Fractional Reserves:

> Fractional reserve banking, and
>fractional reserve currencies, exist because the Market demands a way >of
>facilitating commercial activity in which expenses precede revenues.

The elimination of fractional reserves does not eliminate credit. It just limits it to the amount of savings in the system. In other words you cannot print money to lend it. Someone must save it first. There are other cases for it besides the obvious elimination of the printing press and the resultant limits on government. The other is that there is a free market interest rate at which savings and investment are closer to balance. Central bank induced credit expansion disrupts that balance by artificially lowering the "market" interest rate (no savings) which enables projects to be done that would otherwise be calculated in a "free market" as unprofitable. As a result they eventually collapse. (recession) It's a matter of definition here. I don't consider a printing press as part of a "free market". I consider it counterfeiting.

>As in all cases where activity essential to markets is outlawed, >banning fractional reserve banking would shrink the market, except to >the extent an inevitable black market was unable to circumvent it.

From our present position certainly. But we are in a credit mess at present because we have no limits. Debt to GDP ratios are at the highest level since the late 20's (actually higher) as I write. At a minimum this is highly risky.

>In the case of the market for credit, the fact that a credit collapse
>due to overexpansion pulls the rest of the economy down with it is >the measure of how vital credit is..

As discussed above, the economic theory against it is not so much overexpansion (although this is part) as it is miscalculation and free market distortions that are the result of the printing press. Once you build the credit bubble you can't contract it without major disruption. The point being you shouldn't build it beyond the savings levels which are plenty anyway. You may get to your destination a little later driving at 55 MPH but you will get there alive. Driving at 100MPH you will eventually crash!

>It is amazing that advocates of free markets continue to advocate >this quasi-socialistic notion that markets can't be trusted with setting the amount of credit, because they will abuse it.

We have a political disagreement here. I consider the printing press (which is what fractional reserve banking is) a socialist weapon. In fact it is their biggest one.

>In summary, credit expansion cannot be unregulated, but it can't be
>outlawed either. Therefore, there must be fractional reserve banking >and currencies and there must be a central bank to regulate them.

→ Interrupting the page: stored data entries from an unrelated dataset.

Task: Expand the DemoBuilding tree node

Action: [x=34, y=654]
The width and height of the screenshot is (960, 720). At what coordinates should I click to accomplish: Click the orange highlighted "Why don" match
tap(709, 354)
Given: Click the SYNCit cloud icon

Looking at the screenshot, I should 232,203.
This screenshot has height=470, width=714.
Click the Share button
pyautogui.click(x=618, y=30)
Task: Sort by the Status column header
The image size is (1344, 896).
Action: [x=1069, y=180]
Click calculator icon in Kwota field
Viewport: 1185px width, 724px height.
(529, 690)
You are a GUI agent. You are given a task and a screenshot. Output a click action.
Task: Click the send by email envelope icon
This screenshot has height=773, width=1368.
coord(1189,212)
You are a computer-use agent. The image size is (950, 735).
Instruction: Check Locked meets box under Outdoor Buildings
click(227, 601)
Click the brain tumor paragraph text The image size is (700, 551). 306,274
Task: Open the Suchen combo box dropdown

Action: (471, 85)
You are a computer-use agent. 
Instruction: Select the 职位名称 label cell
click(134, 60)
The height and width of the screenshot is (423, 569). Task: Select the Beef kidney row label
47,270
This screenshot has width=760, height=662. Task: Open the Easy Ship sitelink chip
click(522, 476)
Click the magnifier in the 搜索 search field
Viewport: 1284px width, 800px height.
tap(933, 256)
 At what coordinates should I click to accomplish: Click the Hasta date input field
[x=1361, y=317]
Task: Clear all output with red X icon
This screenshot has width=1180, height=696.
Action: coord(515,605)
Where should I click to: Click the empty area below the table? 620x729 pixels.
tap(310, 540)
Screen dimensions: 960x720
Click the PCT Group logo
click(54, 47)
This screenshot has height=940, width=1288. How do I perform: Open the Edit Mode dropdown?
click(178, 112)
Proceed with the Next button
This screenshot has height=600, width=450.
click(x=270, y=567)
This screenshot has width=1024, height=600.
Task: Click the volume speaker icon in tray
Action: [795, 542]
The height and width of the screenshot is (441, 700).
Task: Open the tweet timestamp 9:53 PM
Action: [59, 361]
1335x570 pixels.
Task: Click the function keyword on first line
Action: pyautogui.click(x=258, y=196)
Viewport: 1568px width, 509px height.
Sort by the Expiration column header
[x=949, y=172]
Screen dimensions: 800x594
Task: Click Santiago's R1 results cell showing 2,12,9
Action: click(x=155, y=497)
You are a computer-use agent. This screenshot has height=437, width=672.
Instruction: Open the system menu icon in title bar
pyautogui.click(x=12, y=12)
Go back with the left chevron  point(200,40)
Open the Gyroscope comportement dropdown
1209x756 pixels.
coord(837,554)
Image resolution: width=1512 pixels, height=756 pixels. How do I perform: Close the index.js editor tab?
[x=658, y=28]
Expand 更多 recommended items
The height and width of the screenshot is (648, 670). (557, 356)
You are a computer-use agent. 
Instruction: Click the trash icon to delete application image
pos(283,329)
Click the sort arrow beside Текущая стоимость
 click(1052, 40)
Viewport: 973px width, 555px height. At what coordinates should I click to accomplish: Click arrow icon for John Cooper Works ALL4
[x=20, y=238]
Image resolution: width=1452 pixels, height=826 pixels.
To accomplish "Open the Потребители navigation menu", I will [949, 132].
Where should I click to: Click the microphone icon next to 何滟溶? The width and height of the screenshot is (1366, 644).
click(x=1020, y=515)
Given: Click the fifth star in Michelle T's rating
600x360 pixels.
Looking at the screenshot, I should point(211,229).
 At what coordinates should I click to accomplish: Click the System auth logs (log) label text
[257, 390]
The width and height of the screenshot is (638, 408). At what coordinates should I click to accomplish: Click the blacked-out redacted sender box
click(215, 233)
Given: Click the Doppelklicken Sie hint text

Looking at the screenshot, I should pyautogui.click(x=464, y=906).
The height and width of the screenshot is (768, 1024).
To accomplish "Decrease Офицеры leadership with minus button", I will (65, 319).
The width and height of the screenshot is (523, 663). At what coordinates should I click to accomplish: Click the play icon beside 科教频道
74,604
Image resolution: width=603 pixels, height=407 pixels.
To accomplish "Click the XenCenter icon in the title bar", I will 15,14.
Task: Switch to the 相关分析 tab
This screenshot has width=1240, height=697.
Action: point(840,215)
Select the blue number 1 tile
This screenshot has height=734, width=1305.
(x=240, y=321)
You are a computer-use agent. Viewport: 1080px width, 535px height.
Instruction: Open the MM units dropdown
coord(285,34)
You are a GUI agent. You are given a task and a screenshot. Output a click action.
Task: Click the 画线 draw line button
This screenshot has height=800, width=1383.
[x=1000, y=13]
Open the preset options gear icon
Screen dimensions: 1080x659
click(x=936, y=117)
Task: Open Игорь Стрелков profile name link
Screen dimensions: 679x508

It is the central bank that is providing the reserves which enable the expansion of credit to begin with. Far from being a source of stability and regulation (a widespread misunderstanding (lie) that is advanced at all our leading universities) central banks are the CAUSE of virtually every instability that occurs. When banks want to expand credit, the central bank provides the reserves and the bailout incentive to do the irresponsible. (Moral Hazard) It also distorts the free market rate of interest by providing credit based on a bunch of government appointee's analysis of the economic situation. It also uses an inflation number that simply cannot be calculated in such a complex system. FREE MARKET Interest rates can only be determined by the level of savings and not by the amount of ink in a pen and a handful of economist's judgements about the economy using inaccurate and incomplete data.